Poet Laureate’s choice, August 2021
The Poet Laureate's Choice, August 2021 is a portfolio sequence of new poems from poets chosen by the Poet Laureate. Today three new poems from Paula Green.
The moon
I could tell you about the moon bloated bright
in the midnight sky or the ribbon of white
clouds sending messages above the harbour and hills
but I stall on the slave-trade image and cheap
throw-away products and the way Māori
are still let down systematically and I stall
on the piercing wail of men and women
in India whose loved ones are dying listening
with heart freeze to that pitch of helpless
despair on India’s front line
I could tell you how I crouch on the damp
grass at midnight and hold out my palms
to cup moonlight and hope, so I can sleep
So I can sleep and sleep and sleep
— Paula Green
Dreaming
She is building something with large Lego blocks
perhaps a bed she sits on top placing
one block above the other the light
is dim and then darkness crashes down
on her and she realises each block
is full of toxic things and
if she moves an inch in the pitch
black she will die.
She is trying to find the parking area
at Countdown but she feels like she
is in a Gabriel García Márquez novel
where nothing is at it seems and
the parking area is hard to pin
down.
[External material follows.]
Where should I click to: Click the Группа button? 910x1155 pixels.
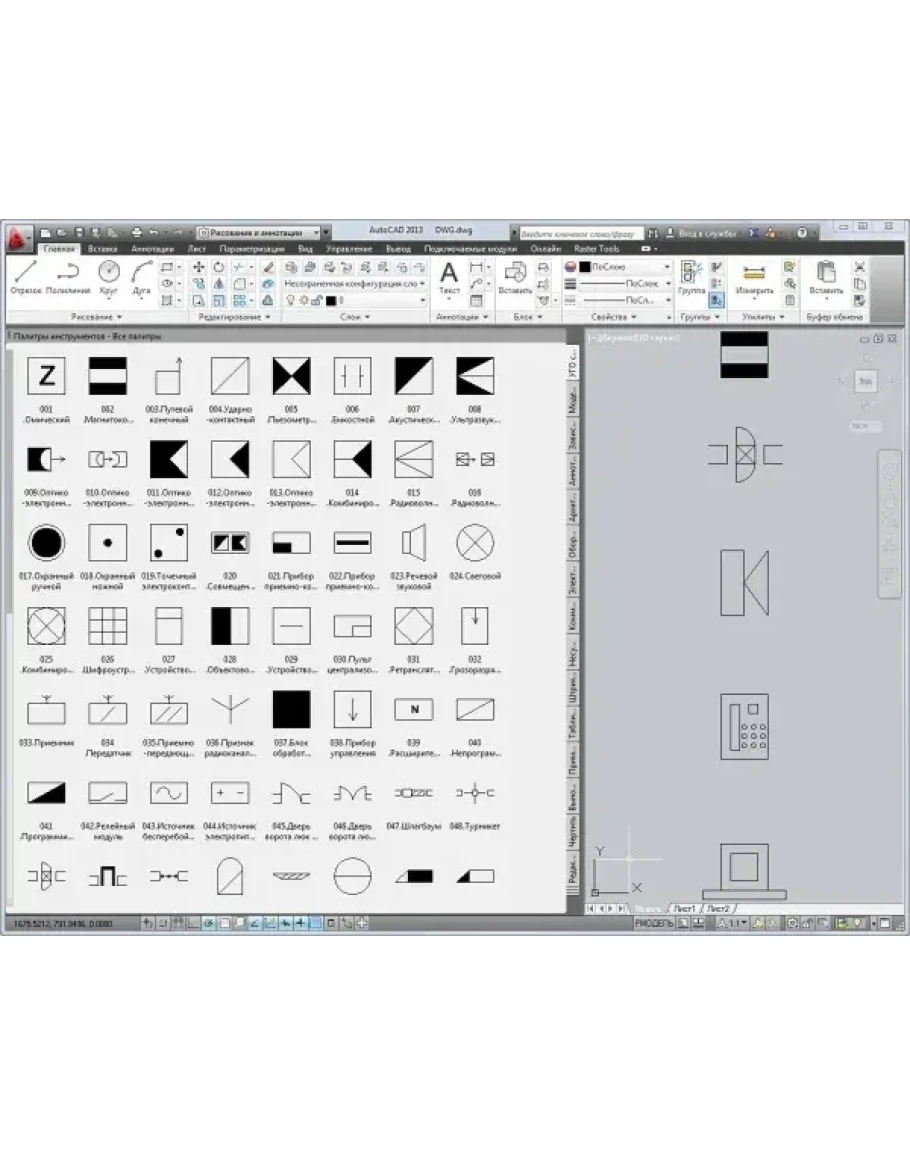pyautogui.click(x=691, y=277)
She leaves the car and buys
green tea with ginger and kawakawa
leaves but for the love of life
she cannot find her car no matter
which Byzantine maze she follows.
She finds herself in a room with young
men with long hair playing guitars
on embroidered cushions and then in a room
full of bouquets of irises and people reading
poems out loud all at the same time and
on the wayward steps outside she bumps
into Anna Jackson who also can’t find
her parking space.
The panic rises because they don’t know how
to get out of the surreal script let alone
the Countdown maze so they find
a yellow bench by a wide window
shut their eyes and wait.
— Paula Green
Heat
in the hand that holds the scratching pen
in the earth that holds the sprawling pumpkin
in the water that holds the body in pain
in the pot that holds the lentil soup simmering
in the arms that hold the daughters breathing
in the stone that holds the midday sun
in the shoulders that hold a world that’s suffering
in the road that holds the long way home
— Paula Green
Paula Green biography
Paula Green is a poet, anthologist, blogger and children’s author. She has published fifteen books, including five for children, and runs two blogs Poetry Box and Poetry Shelf. In 2017 she received The Prime Minister’s Award for Poetry, and was made a Member of the NZ Order of Merit for Services to Poetry and Literature. In 2019 she published three books: Groovy Fish and Other Poems, The Track and Wild Honey: Reading NZ Women’s Poetry (shortlisted for Ockham New Zealand Book Awards).